As real-life NBC executive Dave Tebet, Dafoe is literally the adult in “Saturday Night’s” room as chaos engulfs the young comedians pratfalling toward the sketch show’s 1975 first broadcast. Masking conflicting priorities with a gruff exterior, Tebet ultimately decides whether to throw the “live” switch at 11:30 or cut to a Johnny Carson rerun.

“There was a part of him that wanted them to succeed, another part of him was pragmatic and wanted to take care of his business, and a part didn’t want them to succeed,” Dafoe observes. “It’s interesting when a character has mixed objectives and they go back and forth, depending on the scene and who they’re talking to.”

“Saturday Night’s” long Steadicam takes — through a perfectly re-created Studio 8H, 2022 “SNL” host Dafoe attests — gave the stage veteran extra juice.

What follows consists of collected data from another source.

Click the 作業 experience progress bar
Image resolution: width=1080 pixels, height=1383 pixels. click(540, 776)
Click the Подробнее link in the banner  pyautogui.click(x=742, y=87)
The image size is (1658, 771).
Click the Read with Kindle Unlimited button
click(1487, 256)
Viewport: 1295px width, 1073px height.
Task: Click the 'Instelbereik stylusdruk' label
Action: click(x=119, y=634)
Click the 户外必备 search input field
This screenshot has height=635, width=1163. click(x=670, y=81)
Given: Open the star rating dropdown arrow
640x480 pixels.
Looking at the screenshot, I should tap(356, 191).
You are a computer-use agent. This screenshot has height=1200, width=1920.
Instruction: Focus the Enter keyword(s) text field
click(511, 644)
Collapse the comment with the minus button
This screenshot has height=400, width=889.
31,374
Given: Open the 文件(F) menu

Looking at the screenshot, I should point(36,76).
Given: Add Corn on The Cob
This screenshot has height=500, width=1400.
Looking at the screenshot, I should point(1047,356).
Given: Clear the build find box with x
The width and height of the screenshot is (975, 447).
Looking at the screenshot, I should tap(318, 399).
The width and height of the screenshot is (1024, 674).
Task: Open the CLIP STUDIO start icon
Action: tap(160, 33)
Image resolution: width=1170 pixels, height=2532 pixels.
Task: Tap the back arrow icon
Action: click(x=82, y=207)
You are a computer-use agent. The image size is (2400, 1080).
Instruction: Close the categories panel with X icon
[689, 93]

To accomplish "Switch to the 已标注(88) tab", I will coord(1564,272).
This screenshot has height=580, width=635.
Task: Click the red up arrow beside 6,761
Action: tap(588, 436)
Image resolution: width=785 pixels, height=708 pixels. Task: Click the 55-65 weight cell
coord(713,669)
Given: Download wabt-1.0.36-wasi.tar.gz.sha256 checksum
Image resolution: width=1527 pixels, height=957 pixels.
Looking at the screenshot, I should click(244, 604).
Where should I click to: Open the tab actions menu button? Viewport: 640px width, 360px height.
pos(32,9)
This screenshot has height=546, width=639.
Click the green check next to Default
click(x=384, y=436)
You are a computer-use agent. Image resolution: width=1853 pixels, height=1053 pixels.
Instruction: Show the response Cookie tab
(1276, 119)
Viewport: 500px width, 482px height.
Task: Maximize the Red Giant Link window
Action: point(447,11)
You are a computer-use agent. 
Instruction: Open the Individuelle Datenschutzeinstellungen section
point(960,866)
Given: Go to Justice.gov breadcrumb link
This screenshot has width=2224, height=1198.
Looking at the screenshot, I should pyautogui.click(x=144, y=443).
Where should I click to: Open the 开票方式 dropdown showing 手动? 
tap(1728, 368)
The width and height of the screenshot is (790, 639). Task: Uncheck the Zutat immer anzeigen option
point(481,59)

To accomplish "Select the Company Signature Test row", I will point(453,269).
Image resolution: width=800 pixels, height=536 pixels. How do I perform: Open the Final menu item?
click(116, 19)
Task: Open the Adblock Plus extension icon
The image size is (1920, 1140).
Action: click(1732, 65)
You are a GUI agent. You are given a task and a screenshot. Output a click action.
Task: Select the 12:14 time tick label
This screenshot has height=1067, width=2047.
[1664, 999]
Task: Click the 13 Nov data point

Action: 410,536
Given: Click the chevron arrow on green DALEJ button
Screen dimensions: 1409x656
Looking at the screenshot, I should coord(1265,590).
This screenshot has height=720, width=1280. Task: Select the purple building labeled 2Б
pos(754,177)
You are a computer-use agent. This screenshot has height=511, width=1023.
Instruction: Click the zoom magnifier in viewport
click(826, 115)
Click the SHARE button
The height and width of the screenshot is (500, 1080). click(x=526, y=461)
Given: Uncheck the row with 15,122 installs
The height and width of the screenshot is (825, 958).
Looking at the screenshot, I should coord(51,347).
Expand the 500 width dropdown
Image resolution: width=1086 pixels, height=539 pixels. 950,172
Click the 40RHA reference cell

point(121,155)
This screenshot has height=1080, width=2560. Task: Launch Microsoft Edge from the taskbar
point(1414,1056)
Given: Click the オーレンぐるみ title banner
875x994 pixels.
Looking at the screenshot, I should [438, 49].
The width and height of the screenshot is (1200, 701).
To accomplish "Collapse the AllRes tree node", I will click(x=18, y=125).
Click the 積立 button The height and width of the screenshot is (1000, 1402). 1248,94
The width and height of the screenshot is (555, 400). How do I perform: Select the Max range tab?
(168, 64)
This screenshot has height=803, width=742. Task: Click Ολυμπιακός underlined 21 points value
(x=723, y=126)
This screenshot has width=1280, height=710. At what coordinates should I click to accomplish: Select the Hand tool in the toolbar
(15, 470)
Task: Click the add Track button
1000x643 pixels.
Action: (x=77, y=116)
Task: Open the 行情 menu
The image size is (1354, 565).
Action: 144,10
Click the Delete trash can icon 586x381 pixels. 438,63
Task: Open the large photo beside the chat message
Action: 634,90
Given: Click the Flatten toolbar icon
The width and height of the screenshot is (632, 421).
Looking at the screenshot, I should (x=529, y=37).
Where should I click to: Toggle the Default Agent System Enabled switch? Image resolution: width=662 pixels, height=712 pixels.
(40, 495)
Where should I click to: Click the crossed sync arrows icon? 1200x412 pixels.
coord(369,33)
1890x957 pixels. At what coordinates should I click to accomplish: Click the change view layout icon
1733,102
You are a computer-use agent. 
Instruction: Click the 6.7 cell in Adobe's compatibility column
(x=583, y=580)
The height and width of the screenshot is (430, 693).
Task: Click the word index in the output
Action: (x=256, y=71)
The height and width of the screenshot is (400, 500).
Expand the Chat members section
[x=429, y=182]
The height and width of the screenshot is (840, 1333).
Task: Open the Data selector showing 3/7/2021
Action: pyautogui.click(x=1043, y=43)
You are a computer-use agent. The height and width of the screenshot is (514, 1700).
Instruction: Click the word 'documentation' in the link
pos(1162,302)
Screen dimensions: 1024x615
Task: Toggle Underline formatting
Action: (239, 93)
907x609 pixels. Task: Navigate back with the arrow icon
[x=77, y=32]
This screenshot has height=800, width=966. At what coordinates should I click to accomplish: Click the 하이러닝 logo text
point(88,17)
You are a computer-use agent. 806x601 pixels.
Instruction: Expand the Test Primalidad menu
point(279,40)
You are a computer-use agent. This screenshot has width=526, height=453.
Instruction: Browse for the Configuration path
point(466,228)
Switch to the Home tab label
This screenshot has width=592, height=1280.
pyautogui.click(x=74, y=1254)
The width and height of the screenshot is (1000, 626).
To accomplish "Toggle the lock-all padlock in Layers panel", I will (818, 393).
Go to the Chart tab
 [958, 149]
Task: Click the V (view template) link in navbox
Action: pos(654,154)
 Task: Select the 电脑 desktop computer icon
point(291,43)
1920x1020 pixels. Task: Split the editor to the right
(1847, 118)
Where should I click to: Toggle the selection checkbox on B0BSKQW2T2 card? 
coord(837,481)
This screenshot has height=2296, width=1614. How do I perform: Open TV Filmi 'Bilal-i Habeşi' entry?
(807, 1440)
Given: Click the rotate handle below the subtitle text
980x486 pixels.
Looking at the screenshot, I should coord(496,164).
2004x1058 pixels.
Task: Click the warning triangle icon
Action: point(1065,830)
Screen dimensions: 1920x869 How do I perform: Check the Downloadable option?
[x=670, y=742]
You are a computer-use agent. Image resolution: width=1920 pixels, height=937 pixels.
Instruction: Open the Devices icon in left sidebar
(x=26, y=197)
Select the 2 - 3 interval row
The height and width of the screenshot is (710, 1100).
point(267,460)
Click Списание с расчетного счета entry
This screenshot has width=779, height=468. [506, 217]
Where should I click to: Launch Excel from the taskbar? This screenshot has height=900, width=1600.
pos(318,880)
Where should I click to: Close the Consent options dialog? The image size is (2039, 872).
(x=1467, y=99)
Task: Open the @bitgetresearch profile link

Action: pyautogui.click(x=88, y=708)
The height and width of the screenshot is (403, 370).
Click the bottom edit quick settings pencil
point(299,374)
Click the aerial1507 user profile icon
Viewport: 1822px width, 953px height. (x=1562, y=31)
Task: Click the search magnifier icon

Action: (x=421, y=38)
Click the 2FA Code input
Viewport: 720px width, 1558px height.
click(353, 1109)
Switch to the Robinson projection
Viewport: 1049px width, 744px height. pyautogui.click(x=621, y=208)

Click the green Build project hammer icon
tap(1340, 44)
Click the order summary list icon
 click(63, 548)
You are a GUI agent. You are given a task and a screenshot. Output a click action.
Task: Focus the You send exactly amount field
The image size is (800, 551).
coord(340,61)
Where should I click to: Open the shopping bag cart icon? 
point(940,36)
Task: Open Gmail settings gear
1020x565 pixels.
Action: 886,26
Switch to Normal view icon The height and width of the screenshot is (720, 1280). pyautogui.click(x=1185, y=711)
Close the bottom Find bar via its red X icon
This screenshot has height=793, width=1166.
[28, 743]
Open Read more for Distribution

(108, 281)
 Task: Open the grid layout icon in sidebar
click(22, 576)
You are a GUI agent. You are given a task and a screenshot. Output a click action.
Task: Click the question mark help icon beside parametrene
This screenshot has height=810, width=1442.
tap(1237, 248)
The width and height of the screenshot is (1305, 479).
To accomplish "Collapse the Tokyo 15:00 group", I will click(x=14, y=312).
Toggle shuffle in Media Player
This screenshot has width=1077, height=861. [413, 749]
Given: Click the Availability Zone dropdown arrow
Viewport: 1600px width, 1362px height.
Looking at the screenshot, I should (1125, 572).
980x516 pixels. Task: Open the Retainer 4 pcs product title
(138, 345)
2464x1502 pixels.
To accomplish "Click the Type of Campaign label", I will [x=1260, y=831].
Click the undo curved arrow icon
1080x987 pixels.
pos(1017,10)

“You dance with the camera and the other actors,” he says. “When you have that double concentration, it really focuses you. It forces you to not lay back, becomes quite athletic. You don’t show, point, preen or strut, you do. That’s always the sweet spot.”

‘Saturday Night’ depicts the 90 minutes leading up to the very first episode of ‘SNL’ — but it takes some liberties with the truth. Here’s what’s fact and what’s fiction.

For Wolf Jackson, the dead tough-guy actor in the blockbuster “Beetlejuice” sequel, Dafoe referenced an amalgam of TV detectives and couldn’t resist going for “the Jack Lord hair.”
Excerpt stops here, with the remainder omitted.